_Text under study_

- Opening Delimiter -

Friday, January 22, 2010

Working with our capacities for nonviolence

When we consider our natural human reaction to existential threat we often automatically think 'flight or fight.' Is this correct?
1. Do people believe that humans are violent by nature?
2. If people believe that humans are violent by nature, are they more likely to engage in or approve of violent behavior?

First in my mind is the Seville Statement, the result of a conference on this topic and the construction of an opinion on the question by lead academics and academic associations from around the world. While it is now old, it has not been refuted or rescinded. In a nutshell, they note that while humans are naturally potentially violent they have the ability to override that impulse too. From Wikipedia (which has links to strong documentation):

The statement contains five core ideas. These ideas are:

1."It is scientifically incorrect to say that we have inherited a tendency to make war from our animal ancestors."
2."It is scientifically incorrect to say that war or any other violent behaviour is genetically programmed into our human nature."
3."It is scientifically incorrect to say that in the course of human evolution there has been a selection for aggressive behaviour more than for other kinds of behaviour."
4."It is scientifically incorrect to say that humans have a 'violent brain'."
5."It is scientifically incorrect to say that war is caused by 'instinct' or any single motivation."
The statement concludes: "Just as 'wars begin in the minds of men', peace also begins in our minds. The same species who invented war is capable of inventing peace. The responsibility lies with each of us."

In his germinal book On Killing, Lt. Colonel David Grossman outlined the reponses to perceived mortal danger.
Posing (bluffing, like a cat puffing up)
Surrender (exposing our jugular vein--works for wolves, leaves other species dead)
Creativity (this is our hope in nonviolence)

- Closing Delimiter -

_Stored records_
- Opening Delimiter -

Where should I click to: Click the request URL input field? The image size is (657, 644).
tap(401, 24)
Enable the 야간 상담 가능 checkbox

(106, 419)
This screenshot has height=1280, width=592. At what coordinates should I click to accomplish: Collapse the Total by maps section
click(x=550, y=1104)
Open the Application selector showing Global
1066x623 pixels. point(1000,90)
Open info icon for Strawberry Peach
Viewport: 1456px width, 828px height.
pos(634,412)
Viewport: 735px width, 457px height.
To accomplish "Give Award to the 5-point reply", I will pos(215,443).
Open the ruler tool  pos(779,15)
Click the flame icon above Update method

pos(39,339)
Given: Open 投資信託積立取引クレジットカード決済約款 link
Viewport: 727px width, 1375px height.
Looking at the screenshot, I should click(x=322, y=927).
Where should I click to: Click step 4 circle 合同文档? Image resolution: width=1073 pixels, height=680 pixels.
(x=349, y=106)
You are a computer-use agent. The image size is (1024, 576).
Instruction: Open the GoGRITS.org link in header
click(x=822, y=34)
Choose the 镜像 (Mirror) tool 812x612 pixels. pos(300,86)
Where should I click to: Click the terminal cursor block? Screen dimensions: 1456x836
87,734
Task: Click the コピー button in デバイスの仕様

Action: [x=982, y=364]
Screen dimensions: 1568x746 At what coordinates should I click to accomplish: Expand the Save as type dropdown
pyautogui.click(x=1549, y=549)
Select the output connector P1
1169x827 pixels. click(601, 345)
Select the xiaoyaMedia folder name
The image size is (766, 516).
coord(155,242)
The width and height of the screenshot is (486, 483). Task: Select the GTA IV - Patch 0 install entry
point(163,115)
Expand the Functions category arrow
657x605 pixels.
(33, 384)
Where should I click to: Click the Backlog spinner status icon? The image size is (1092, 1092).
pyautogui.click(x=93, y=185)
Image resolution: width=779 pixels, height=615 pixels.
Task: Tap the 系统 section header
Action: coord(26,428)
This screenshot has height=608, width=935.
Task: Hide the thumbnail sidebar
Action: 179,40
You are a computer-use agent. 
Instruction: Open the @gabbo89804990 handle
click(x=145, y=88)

- Closing Delimiter -

_Instructions for the task_
Reproduce the nonviolence post word for word, from "When we consider" up to and including "violent by nature?".

_Task output_
When we consider our natural human reaction to existential threat we often automatically think 'flight or fight.' Is this correct?
1. Do people believe that humans are violent by nature?